Thanks for the message about OOo 1.1.2. I obtained a copy yesterday
evening, and sure enough, the HTML from groff once opened in OOWriter,
was exportable as SXW and ultimately could be saved as DOC format.
Unfortunately, the DOC file expanded from 3 pages to 22 (LOTS of blank
space) when I re-opened it in OOWriter. Fortunately, saving the SXW as
RTF preserved the format, so as long as MS Word accepts RTF as though
it were DOC, then I'm away.
Thanks for your help, and the assistance of other readers on this list.

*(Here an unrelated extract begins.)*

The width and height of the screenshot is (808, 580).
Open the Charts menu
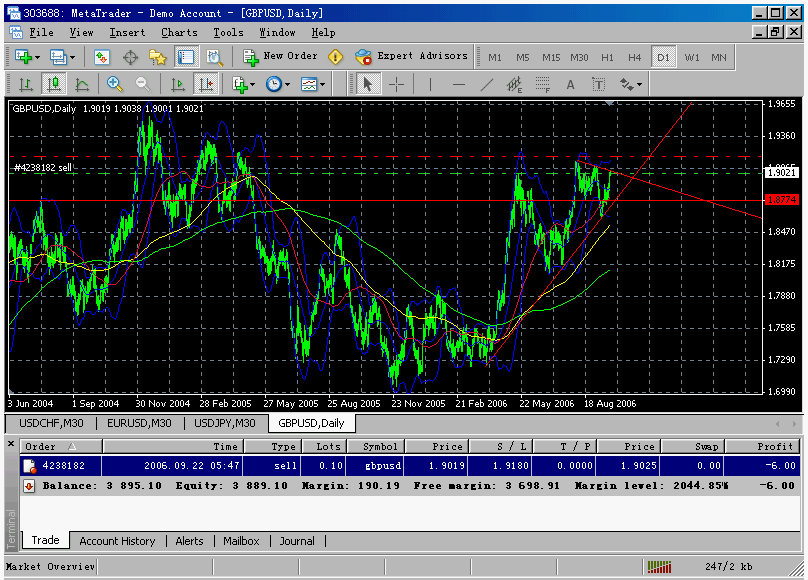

On another subject (although related), I had a look at 'pdf2word' which
as another list member pointed out, actually writes RTF. The source is
available, but there are key header files missing. As near as I can
tell, it is an MS Windows program, and requires a recent version of
xpdf's sources to compile. I didn't get too far with it. The missing
header files (to the best of my knowledge) are the following:
DialogregP2H.h: No such file or directory
Resource.h: No such file or directory
datastru2.h: No such file or directory
gfxstate.h: No such file or directory
glist.h: No such file or directory
playlist.h: No such file or directory
registry.h: No such file or directory
sbdestination.h: No such file or directory
stdafx.h: No such file or directory
winsock.h: No such file or directory
While poking around on the net, I came across a sourceforge project
called 'PyRTF', which is a set of Python scripts that write RTF. When
it comes to Python, I'm an novice at best, and I had some
difficulty getting it to go using the examples provided. After some
very crude 'hacking', I was successful, but this code is not ready for
production use yet.
I had thought that one might marry it (or something like it) to the
output code from groff to generate RTF directly, but I see (after
examining groff's output format) and reflecting on RTF that the two are
fundamentally incompatible. Groff's output is a description of where to
put the black marks on the page and RTF is a description of how to
format text (i.e. center it, bold it etc.).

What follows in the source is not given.